Happy Friday, dear readers! I hereby pronounce today Open Question Day. Please feel free to post any publishing-related question you might have, from queries to signing with an agent and beyond, in the comments by 6pm EST today. I'll do my best to respond throughout the day and over the weekend. If any question requires a particularly in-depth response, I may use it as a springboard for a future blog post. Thanks for stopping by! I look forward to hearing from you.
Tuesday, January 22, 2013
I am not this book’s domestic agent. But I have known it since before it was a capital-B Book, and yes, every time I see it in a bookstore I smile and turn it face out. Every time I see someone reading it on the subway I want to shout, “THAT’S OUR BOOK!”, but I don’t, because 1) people don’t take kindly to shouting on the subway and 2) how would I explain to a subway passenger that I handle foreign rights to the book they’re reading?
I’ve known this book since before it was a gleam in its editor’s eye. One of my amazing colleagues came down to the back corner office, where the two Foreign Rights People live, and said, “I’m about to send out this incredible manuscript and I want to know what you FRPs think of it.” And I read it, as did my colleague, and we fell in love with it. We thought about the territories where it might sell, based on the genre, the premise, the writing. (“Germany and Brazil, for sure, probably France, Scandinavia…”) The agent asked us what we thought the UK potential was and how hard she should fight to keep those rights. She asked how much we thought we could get for the book in translation. And we crunched numbers and looked at our spreadsheets and gave her our estimate (“Not more than X here, around X here, probably a total of X across Eastern Europe over the next few years…). And she took that into account when she negotiated the US deal.
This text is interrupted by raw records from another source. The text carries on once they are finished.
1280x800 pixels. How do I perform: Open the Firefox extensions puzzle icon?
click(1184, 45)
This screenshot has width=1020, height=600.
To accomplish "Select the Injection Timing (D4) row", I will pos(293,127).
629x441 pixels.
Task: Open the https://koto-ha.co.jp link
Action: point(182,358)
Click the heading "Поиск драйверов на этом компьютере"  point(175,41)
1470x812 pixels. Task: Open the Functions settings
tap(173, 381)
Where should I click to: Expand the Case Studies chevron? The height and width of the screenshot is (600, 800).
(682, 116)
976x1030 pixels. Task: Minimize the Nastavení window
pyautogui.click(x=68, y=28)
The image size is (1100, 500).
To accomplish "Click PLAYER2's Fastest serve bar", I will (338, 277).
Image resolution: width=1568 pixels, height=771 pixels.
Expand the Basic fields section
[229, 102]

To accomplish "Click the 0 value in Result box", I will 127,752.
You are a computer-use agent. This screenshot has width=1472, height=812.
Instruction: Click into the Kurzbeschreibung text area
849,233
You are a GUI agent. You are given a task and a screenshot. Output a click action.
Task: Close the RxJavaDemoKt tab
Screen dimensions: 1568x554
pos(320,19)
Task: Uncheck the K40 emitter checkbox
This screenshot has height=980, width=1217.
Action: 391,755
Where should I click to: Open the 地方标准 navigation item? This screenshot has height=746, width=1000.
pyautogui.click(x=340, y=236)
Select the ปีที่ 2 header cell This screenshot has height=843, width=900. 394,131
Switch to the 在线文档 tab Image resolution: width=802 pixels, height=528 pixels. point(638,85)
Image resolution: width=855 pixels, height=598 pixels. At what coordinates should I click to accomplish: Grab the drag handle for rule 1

When the agent sold World English rights (meaning, she retained translation rights), we rejoiced! And we added this book to our foreign rights list, which is a guide to the books for which we have UK and/or translation rights. Each book has its own page with a synopsis, author bio, and other information that helps us pitch it to editors around the world. (I’m so fiercely protective of this list that I fear for my future children.) This book’s page would eventually showcase the great reviews and awards it received, as well as its many foreign sales. It’s been exciting to watch the page—and the list of foreign deals we’ve negotiated—grow.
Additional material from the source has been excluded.